W drugim dniu wizyty w USA, w piątek rano (czasu lokalnego) minister spraw zagranicznych Radosław Sikorski złożył wieniec na grobie Jana Karskiego na cmentarzu Mount Olivet w Waszyngtonie.
Jan Karski, bohaterski kurier polskiego podziemia w czasie II wojny światowej, który przekazał na Zachód pierwsze relacje naocznego świadka o eksterminacji Żydów, zmarł w lipcu 2000 r.
Grupa działaczy Polonii amerykańskiej planuje budowę na cmentarzu nowego pomnika nagrobnego, który zastąpi dotychczasowy skromny nagrobek słynnego kuriera. Sikorski powiedział, że MSZ obejmuje patronatem tę inicjatywę i zadeklarował wsparcie finansowe.

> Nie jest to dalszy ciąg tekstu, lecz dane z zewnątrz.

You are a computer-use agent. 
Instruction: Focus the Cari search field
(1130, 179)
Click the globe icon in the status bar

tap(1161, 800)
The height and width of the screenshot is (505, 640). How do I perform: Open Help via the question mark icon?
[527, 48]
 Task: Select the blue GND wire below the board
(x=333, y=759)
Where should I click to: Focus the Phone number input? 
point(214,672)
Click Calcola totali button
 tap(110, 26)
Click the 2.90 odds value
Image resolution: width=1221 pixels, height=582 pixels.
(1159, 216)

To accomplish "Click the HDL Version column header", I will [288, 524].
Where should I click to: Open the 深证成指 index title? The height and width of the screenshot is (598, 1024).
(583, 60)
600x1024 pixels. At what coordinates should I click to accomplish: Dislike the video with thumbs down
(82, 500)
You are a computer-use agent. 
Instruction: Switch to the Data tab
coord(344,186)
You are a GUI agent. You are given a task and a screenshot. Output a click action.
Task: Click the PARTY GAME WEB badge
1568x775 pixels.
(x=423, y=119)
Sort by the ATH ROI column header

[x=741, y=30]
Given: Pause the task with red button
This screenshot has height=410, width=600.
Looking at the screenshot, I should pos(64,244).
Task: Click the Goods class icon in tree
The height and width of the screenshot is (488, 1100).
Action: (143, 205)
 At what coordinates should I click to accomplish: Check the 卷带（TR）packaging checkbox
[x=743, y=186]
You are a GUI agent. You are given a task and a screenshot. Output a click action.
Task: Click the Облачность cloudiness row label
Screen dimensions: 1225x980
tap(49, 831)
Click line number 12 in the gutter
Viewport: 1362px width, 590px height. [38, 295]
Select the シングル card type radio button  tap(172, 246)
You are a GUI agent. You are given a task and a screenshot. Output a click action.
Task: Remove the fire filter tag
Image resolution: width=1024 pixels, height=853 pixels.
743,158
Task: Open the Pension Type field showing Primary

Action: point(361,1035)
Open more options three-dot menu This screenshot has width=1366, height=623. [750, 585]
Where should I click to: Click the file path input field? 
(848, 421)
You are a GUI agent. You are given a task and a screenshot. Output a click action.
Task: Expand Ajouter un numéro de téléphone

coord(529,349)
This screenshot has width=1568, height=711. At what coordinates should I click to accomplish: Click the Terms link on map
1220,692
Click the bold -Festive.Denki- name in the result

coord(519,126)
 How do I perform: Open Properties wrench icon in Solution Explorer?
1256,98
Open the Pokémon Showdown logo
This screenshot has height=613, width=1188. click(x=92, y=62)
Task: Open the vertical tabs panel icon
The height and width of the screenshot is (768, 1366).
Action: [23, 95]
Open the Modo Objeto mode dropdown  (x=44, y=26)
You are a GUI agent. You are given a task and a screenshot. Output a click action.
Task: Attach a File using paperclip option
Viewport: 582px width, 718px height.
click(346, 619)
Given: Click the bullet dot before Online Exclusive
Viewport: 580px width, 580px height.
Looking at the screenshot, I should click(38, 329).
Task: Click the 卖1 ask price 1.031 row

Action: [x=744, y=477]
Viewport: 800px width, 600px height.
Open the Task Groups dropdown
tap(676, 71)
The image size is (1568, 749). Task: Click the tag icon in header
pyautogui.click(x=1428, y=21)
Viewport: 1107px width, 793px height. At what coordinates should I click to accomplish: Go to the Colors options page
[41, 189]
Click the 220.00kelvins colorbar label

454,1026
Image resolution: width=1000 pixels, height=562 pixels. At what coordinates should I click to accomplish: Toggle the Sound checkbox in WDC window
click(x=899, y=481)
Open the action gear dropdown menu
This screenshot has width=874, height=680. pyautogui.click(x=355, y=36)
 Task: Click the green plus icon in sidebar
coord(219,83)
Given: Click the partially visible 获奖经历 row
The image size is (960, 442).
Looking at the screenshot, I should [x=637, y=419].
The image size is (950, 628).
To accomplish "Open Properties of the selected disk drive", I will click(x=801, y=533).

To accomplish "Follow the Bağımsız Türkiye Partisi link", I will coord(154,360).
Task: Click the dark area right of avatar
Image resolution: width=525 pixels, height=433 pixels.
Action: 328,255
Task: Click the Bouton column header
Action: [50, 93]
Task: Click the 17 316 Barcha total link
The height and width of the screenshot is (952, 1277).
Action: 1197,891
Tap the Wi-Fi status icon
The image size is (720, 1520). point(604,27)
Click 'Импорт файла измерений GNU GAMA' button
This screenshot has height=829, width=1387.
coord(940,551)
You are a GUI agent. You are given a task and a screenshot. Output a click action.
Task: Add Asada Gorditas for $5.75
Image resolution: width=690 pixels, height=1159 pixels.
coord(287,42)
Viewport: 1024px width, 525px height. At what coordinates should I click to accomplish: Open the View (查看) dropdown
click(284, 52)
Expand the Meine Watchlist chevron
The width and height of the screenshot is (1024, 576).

„W naszej tradycji jest, aby pomniki bohaterów wyglądały godniej niż do tej pory, dlatego też bardzo się cieszę, że powstała grupa, która opiekuje się i krzewi znajomość postaci Jana Karskiego i będzie chciała taki pomnik wystawić. To będzie kolejny akt upamiętnienia zasług Jana Karskiego” - powiedział minister polskim dziennikarzom po złożeniu wieńca.
Przez 12 lat, jakie upłynęły od śmierci bohaterskiego kuriera, w USA powstały monumenty upamiętniające jego postać, m.in. ławeczki ze statuą Karskiego w kampusie Uniwersytetu Georgetown w Waszyngtonie, gdzie zmarły był profesorem, i przed konsulatem RP w Nowym Jorku.
Jak poinformował minister Sikorski, MSZ sponsoruje publikację o Janie Karskim, a w przyszłym roku w siedzibie ONZ w Nowym Jorku będzie odbędzie się poświęcona mu wystawa.
W 2014 r. przypada 100. rocznica urodzin polskiego kuriera.